_Goal of the exercise_: The answer should consist of all the records, copied exactly.

_Data records_:
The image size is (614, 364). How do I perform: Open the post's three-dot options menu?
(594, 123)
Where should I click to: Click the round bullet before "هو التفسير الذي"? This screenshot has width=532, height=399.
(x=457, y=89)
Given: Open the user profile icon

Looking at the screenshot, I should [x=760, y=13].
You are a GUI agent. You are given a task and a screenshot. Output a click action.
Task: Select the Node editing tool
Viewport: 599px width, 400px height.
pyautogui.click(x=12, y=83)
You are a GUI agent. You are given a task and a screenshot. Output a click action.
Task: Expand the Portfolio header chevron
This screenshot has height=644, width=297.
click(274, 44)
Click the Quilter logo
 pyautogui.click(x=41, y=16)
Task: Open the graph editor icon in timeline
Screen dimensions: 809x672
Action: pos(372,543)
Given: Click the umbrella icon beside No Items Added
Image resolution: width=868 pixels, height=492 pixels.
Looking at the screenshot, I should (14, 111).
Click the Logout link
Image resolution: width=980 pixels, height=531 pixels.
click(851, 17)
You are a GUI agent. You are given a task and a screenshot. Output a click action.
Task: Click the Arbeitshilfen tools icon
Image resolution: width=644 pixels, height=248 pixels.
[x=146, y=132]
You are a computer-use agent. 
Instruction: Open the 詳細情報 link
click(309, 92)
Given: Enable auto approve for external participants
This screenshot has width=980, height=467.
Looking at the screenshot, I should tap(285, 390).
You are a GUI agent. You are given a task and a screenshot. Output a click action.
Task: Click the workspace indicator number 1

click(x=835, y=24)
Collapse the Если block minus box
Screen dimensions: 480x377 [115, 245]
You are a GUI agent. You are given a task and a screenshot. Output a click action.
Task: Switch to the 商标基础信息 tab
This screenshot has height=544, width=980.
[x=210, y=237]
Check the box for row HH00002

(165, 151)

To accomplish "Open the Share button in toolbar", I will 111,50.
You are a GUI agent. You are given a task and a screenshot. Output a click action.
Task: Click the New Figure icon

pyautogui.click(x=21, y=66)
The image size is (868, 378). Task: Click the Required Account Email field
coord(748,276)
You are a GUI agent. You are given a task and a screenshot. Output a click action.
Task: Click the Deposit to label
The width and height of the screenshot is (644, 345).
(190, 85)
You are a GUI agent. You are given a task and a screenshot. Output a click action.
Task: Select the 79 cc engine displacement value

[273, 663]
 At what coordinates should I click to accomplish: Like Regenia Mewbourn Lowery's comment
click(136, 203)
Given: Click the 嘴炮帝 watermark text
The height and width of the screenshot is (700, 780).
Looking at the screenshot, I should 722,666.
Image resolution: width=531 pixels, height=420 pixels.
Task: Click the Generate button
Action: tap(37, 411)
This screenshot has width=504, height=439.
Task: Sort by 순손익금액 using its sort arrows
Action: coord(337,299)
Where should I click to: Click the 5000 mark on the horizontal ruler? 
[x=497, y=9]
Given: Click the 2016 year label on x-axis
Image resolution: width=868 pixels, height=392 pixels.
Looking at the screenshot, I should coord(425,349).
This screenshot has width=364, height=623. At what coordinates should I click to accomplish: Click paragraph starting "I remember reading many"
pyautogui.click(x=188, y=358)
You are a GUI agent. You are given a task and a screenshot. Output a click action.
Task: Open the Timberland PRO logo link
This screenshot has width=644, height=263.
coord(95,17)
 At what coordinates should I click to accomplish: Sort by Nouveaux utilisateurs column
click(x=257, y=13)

_Solution below_:
The image size is (614, 364). How do I perform: Open the post's three-dot options menu?
(594, 123)
Where should I click to: Click the round bullet before "هو التفسير الذي"? This screenshot has width=532, height=399.
(x=457, y=89)
Given: Open the user profile icon

Looking at the screenshot, I should [x=760, y=13].
You are a GUI agent. You are given a task and a screenshot. Output a click action.
Task: Select the Node editing tool
Viewport: 599px width, 400px height.
pyautogui.click(x=12, y=83)
You are a GUI agent. You are given a task and a screenshot. Output a click action.
Task: Expand the Portfolio header chevron
This screenshot has height=644, width=297.
click(274, 44)
Click the Quilter logo
 pyautogui.click(x=41, y=16)
Task: Open the graph editor icon in timeline
Screen dimensions: 809x672
Action: pos(372,543)
Given: Click the umbrella icon beside No Items Added
Image resolution: width=868 pixels, height=492 pixels.
Looking at the screenshot, I should (14, 111).
Click the Logout link
Image resolution: width=980 pixels, height=531 pixels.
click(851, 17)
You are a GUI agent. You are given a task and a screenshot. Output a click action.
Task: Click the Arbeitshilfen tools icon
Image resolution: width=644 pixels, height=248 pixels.
[x=146, y=132]
You are a computer-use agent. 
Instruction: Open the 詳細情報 link
click(309, 92)
Given: Enable auto approve for external participants
This screenshot has width=980, height=467.
Looking at the screenshot, I should tap(285, 390).
You are a GUI agent. You are given a task and a screenshot. Output a click action.
Task: Click the workspace indicator number 1

click(x=835, y=24)
Collapse the Если block minus box
Screen dimensions: 480x377 [115, 245]
You are a GUI agent. You are given a task and a screenshot. Output a click action.
Task: Switch to the 商标基础信息 tab
This screenshot has height=544, width=980.
[x=210, y=237]
Check the box for row HH00002

(165, 151)

To accomplish "Open the Share button in toolbar", I will 111,50.
You are a GUI agent. You are given a task and a screenshot. Output a click action.
Task: Click the New Figure icon

pyautogui.click(x=21, y=66)
The image size is (868, 378). Task: Click the Required Account Email field
coord(748,276)
You are a GUI agent. You are given a task and a screenshot. Output a click action.
Task: Click the Deposit to label
The width and height of the screenshot is (644, 345).
(190, 85)
You are a GUI agent. You are given a task and a screenshot. Output a click action.
Task: Select the 79 cc engine displacement value

[273, 663]
 At what coordinates should I click to accomplish: Like Regenia Mewbourn Lowery's comment
click(136, 203)
Given: Click the 嘴炮帝 watermark text
The height and width of the screenshot is (700, 780).
Looking at the screenshot, I should 722,666.
Image resolution: width=531 pixels, height=420 pixels.
Task: Click the Generate button
Action: tap(37, 411)
This screenshot has width=504, height=439.
Task: Sort by 순손익금액 using its sort arrows
Action: coord(337,299)
Where should I click to: Click the 5000 mark on the horizontal ruler? 
[x=497, y=9]
Given: Click the 2016 year label on x-axis
Image resolution: width=868 pixels, height=392 pixels.
Looking at the screenshot, I should coord(425,349).
This screenshot has width=364, height=623. At what coordinates should I click to accomplish: Click paragraph starting "I remember reading many"
pyautogui.click(x=188, y=358)
You are a GUI agent. You are given a task and a screenshot. Output a click action.
Task: Open the Timberland PRO logo link
This screenshot has width=644, height=263.
coord(95,17)
 At what coordinates should I click to accomplish: Sort by Nouveaux utilisateurs column
click(x=257, y=13)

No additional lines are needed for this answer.